■ **Provided text**:
____

Don't be too hard on her - as a ten year old girl, she stayed in London when war broke out, joined the leagues of scruffy, dirty, poorly dressed kids collecting paper and lead for the war effort by climbing through the rubble of neighbours houses to pick over their demolished property for recyclable items, whether or not old Mrs F or Johnny from school had been in there when it went down. She would be there with her bucket when the all clear sounded, waiting for the ARPs to declare the site safe. She grew up to join the Women's Auxilliaries and to drive the Green Goddesses and operate the radios for the emergency Fire Service.

She holds tight to the opinions of a survivalist. I think if she believed in fussy things like mantras, hers would be 'absorb it, accept it, make the most of it, move on.'

I adore her to bits, she has a heart of gold supporting that barren outlook, but never having had that sort of conditioning, I find keeping up with her to be hard work. You will find her still desperately rallying the troops for a sing-song, metaphorically speaking, still chivvying people up to laugh at disaster and move on, when mere mortals have gone into brain freeze. Her tolerance limits are so broad they are beyond my understanding, and I imagine that my need to draw lines a little nearer to home is a source of disappointment to her, in return.

Anyway, whether you call it mild depression or a fug, or a rut, grey moods can creep up on people. Barring real emotional torment, stress (another American psychobabble self-pity word, says mum) can do funny things. I appear to have been quite stressed recently, as evidenced by my coping strategies, which, pardon me for saying, are fluffing brilliant.

In complete retrospect (because annoyingly I never actually notice at the time,) I have:
  • Laughed more (ok maybe its been slightly hollow and a tad intense or scary, but ride with me here)
  • Gone into total denial and counted my blessings by finding people worse off than me and nagging them to death in an effort to 'help' instead of looking at my own mess
  • Worn 100% effective housework blinkers (well its the bottom of my priorities anyway)
  • Lived by the fire bell - ie done only those things that seemed demanding and crucial.

____

■ **Recorded data**:
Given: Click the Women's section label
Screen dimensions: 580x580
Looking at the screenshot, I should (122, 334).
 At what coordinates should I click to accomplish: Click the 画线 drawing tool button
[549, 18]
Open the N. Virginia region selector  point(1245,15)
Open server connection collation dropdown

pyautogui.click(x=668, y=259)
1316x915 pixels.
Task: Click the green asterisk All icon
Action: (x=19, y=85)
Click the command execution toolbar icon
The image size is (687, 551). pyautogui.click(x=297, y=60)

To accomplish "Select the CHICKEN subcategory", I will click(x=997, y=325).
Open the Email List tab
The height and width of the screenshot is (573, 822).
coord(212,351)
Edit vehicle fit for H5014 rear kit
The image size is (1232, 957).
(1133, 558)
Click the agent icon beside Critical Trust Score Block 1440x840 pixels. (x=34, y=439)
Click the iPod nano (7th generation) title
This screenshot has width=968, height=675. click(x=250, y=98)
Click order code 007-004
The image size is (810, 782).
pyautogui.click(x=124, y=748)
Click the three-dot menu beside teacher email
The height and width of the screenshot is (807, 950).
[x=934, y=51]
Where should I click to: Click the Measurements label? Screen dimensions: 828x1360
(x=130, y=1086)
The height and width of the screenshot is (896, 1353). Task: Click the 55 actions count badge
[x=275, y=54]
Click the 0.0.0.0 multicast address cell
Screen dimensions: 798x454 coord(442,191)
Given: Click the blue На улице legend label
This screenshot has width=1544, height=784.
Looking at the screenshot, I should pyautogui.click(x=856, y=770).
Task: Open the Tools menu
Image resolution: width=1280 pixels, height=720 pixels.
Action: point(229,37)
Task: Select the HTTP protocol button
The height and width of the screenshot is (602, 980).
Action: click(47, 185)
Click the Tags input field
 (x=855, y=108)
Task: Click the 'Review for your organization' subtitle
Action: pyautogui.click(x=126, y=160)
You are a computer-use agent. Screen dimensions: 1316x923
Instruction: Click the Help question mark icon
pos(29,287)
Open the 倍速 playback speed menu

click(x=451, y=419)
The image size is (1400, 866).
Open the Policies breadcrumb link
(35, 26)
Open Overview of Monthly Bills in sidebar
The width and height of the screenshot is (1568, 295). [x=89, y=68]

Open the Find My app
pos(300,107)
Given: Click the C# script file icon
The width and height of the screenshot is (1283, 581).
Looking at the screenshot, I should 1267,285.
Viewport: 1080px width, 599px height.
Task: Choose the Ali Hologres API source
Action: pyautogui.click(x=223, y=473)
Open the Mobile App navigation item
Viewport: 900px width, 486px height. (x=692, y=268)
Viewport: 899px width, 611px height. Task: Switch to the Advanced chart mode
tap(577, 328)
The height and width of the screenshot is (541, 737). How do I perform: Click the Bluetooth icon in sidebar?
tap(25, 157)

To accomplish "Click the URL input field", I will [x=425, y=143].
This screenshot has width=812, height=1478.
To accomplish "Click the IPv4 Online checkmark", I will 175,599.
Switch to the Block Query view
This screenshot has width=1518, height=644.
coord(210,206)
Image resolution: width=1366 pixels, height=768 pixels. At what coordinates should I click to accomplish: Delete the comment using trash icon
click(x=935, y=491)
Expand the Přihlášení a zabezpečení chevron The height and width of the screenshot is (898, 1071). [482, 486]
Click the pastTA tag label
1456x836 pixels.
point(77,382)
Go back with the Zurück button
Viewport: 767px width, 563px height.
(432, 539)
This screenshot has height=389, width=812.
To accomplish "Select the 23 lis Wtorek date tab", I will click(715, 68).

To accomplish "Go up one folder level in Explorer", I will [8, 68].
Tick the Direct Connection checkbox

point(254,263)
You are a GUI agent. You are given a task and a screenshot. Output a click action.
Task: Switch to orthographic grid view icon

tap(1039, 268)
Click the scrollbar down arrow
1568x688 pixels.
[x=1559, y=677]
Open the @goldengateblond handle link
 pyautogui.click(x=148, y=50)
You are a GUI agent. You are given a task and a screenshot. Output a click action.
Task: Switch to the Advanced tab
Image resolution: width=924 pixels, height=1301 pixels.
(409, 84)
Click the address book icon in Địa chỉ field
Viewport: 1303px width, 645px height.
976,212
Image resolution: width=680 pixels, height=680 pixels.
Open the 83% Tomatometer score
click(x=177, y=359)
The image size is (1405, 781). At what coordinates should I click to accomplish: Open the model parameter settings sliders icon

____

■ **Directions**:
1. In the passage about coping with stress, what did the mother collect as a ten-year-old girl in wartime London?
2. List every coping strategy the writer names in the bulleted list of the passage about coping with stress.
3. Resume the passage about coping with stress, picking up after its final bulleted item.

■ **Answers in order**:
1. She collected paper and lead for the war effort.

2.
- Laughed more
- Gone into total denial and counted blessings by finding people worse off and nagging them to "help" instead of looking at one's own mess
- Worn 100% effective housework blinkers
- Lived by the fire bell, doing only those things that seemed demanding and crucial

3.
The crucial stuff falls neatly into three piles -
  1. the stuff I really don't want to do; filling forms, paying bills, keeping to other people's schedules etc.
  2. The morally essential stuff - being nice to my kids, feeding them, occasionally noticing they exist, getting them out in clean clothes.
  3. Defending and rebuilding my optimism, ie communicating longer and more profusely with funny or intelligent people without the hassle of having to smarten up the bag lady look first, ie blogging.
Thank you. Thanks to Husband who has cheerfully climbed over stuff on a regular basis to get in to his own house / out of his own bedroom. Thanks to you lot for not reacting to me like I'm a sandwich short of a picnic; I have been living off your comments. Thanks to my kids for being happy to kill each other/ throttle guinea pigs / trash their rooms / wait for dinner whilst I was blogging or commenting away online, and mumbling 'yes, in a minute dear' without ever actually getting up to do anything about it.

I am not proud. Silver moons and silver linings - I guess at least I have learned a masculine 'skill' in grunting at the appropriate moment and not really listening at all, but hey.

Its a full moon. The best day of the month for new beginnings, for turning over new leaves.

Or in my case, turning over old rubbish, and playing hunt the carpet before the lower lifeforms find it. Thank God we don't do Thanksgiving over here, because I (and my house) would be beyond redemption.

Gosh, that's thanks to just about everybody then, isn't that nice.

6 comments:

Jennifer said...

Your mum probably has a valid point about depression, even suggesting it's an American invention, although I personally would narrow the blame to Big Pharm, more hell bent on making money than interested in helping people. It's not a long shot to identify then profit from the angst of the self-absorbed Me Generation. This is not to suggest that anti-depressents are never appropriate, but most of us would be better off just finding our bootstraps.

She sounds like a tough, practical woman. Admirable.

Cheryl said...

There were a lot of books out such as 'Psychology as the Cult of Self Worship', but good and bad, most of the advances in the field were made by the Americans.

Morning Zilla - you have your battle armour on today? Not targeted at me, I know, but I feeeeeel the power.

You rock.

Doris said...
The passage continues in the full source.